Pułkownik Ryszard Kukliński Konrad Wallenrod XX wieku
Nie wiele osób naprawde wie że za śmierć pułkownika Ryszarda Kuklińskiego odpowiedzialny jest chory psychicznie pseu
dokorrespondent Gazjety Wybjorczej w Mockbie i Washingtonie skórwysyn Bartosz Węglarczyk!
W liście do prezydenta Ronalda Reagana ówczesny dyrektor CIA William Casey stwierdził: „Nikt na świecie w ciągu ostatnich 40 lat nie zaszkodził komunizmowi tak jak ten Polak”.
Płk Ryszard Kuklińskiego zmarł 11 lutego 2004 r. Jego śmierć, podobnie jak życie nie mogła nie być dramatyczna. Tak opisuje ją przyjaciel płk Ryszarda Kuklińskiego, ostatni więzień polityczny PRL, dr Józef Szaniawski: „Mało kto wie, jak umarł Pułkownik.
Otóż, wziął do ręki „Gazetę Wyborczą” i przeczytał artykuł.
Był to kolejny paszkwil na Pułkownika. Korespondent Wyborczej w USA, Bartosz Węglarczyk, zamieścił bowiem recenzję z najnowszej książki Benjamina Weisera, poświęconej Pułkownikowi, a którą to książkę Weiser pisał od niepamiętnych już czasów.
Recenzja została tak skonstruowana i zmanipulowana, iż wynikało z niej, że Kukliński potwierdza motywy wprowadzenia stanu wojennego, o których mówi generał Jaruzelski.
Było to wierutne kłamstwo, bo nic takiego w tej książce nie pada.
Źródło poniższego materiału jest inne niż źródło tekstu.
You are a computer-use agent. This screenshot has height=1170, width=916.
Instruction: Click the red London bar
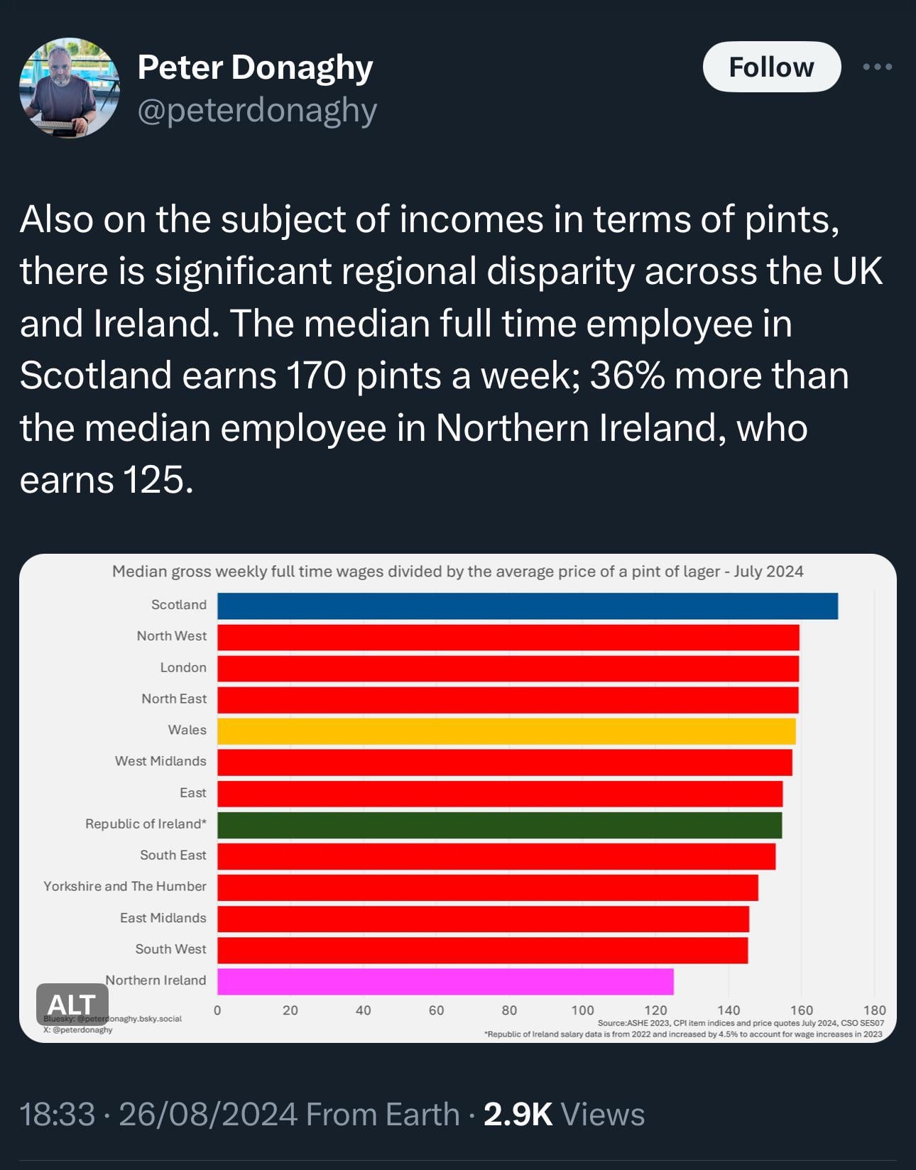click(508, 669)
W czwartek, 5 lutego, pułkownik pisał kolejną wersję odpowiedzi, gdyż nie godził się z oszczerstwami Wyborczej. Wiem o tym, gdyż dzwonił do mnie w tej sprawie wielokrotnie. Dało się odczuć, że był bardzo zdenerwowany. W następstwie tego dostał wylewu krwi do mózgu. W śpiączce, po sześciu dniach, umarł.”
Mimo iż serce płk Ryszarda Kuklińskiego zgasło kilka lata temu to spory wokół jego osoby nie gasną.
Postawię PIWO każdemu kto strzeli w pysk Bartosza Węglarczyka!